## Work order
The result should be every line in the material below containing the string "screenshot".
** Source records follows **
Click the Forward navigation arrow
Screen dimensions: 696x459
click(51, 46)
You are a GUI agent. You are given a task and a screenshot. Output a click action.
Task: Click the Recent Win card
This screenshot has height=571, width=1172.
** End of Source records **
## Response to the exercise
You are a GUI agent. You are given a task and a screenshot. Output a click action.
This screenshot has height=571, width=1172.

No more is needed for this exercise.